Au-dessous, dans la pièce 11 et dans la rue 10, la fouille a atteint le sol de la phase 7, tandis que, dans les deux nouvelles pièces (20 et 21) découvertes à l'Ouest de la pièce 11, elle s'est arrêtée sur le niveau de destruction de la phase 6. Dans la pièce 20, cette couche avait été coupée par un mur de la phase 5 pourvu d'un bâti de bois qu'atteste, de façon très nette, un trou d'encastrement qui s'enfonce plus bas que les fondations, à la verticale du mur.

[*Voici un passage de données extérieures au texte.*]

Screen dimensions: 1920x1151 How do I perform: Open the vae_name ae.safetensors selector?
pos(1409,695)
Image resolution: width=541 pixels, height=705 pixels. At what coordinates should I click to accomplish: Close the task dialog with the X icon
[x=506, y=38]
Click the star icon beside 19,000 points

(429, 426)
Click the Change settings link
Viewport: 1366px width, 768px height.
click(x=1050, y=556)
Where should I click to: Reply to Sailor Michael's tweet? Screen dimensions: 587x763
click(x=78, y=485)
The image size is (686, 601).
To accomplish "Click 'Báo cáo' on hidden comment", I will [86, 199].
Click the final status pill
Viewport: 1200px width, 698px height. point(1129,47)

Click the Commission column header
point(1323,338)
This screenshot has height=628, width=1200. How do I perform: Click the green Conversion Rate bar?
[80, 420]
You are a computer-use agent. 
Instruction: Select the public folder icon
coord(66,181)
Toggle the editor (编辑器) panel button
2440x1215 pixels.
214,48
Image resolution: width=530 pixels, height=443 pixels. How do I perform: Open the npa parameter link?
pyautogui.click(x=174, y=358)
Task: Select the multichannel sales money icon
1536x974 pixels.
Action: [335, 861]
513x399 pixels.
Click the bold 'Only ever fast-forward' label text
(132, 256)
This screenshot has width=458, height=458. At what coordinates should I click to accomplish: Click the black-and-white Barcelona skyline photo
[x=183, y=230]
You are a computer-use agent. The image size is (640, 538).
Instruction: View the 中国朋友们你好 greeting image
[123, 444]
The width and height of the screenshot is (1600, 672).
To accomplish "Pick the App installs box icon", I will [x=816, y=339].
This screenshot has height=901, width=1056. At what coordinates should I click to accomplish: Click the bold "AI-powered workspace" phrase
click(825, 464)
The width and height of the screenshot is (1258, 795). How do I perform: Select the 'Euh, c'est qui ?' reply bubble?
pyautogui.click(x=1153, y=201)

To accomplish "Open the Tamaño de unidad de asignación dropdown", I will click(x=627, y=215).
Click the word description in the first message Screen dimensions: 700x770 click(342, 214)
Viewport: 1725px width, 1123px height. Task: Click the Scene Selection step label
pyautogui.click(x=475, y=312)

A cette couche de destruction se superpose une nouvelle phase architecturale, représentée par un bâtiment de plan apparemment absidal, auquel est associée de la céramique de l'âge du Fer. C'est la phase 3, qui s'intercale, dans la séquence stratigraphique, entre les dépôts des phases 6 et 2. Elle doit correspondre au plus ancien état de l'âge du Fer à Assiros et être datée entre 1050 et 1000 av. J.-C. L'abondante céramique recueillie au Nord du bâtiment absidal, jointe au matériel du sondage NA/HC, devrait permettre de préciser la typologie céramique de cette période et de la phase de transition. Un moule à couteaux en pierre, trouvé à l'extrémité Est du sondage, appartient plus probablement à la phase 5 qu'à la phase 3.
Parmi les trouvailles des niveaux supérieurs (phases 1 et 2), on retiendra seulement des fragments d'un plat fait en argile dégraissée à l'aide de paille hachée.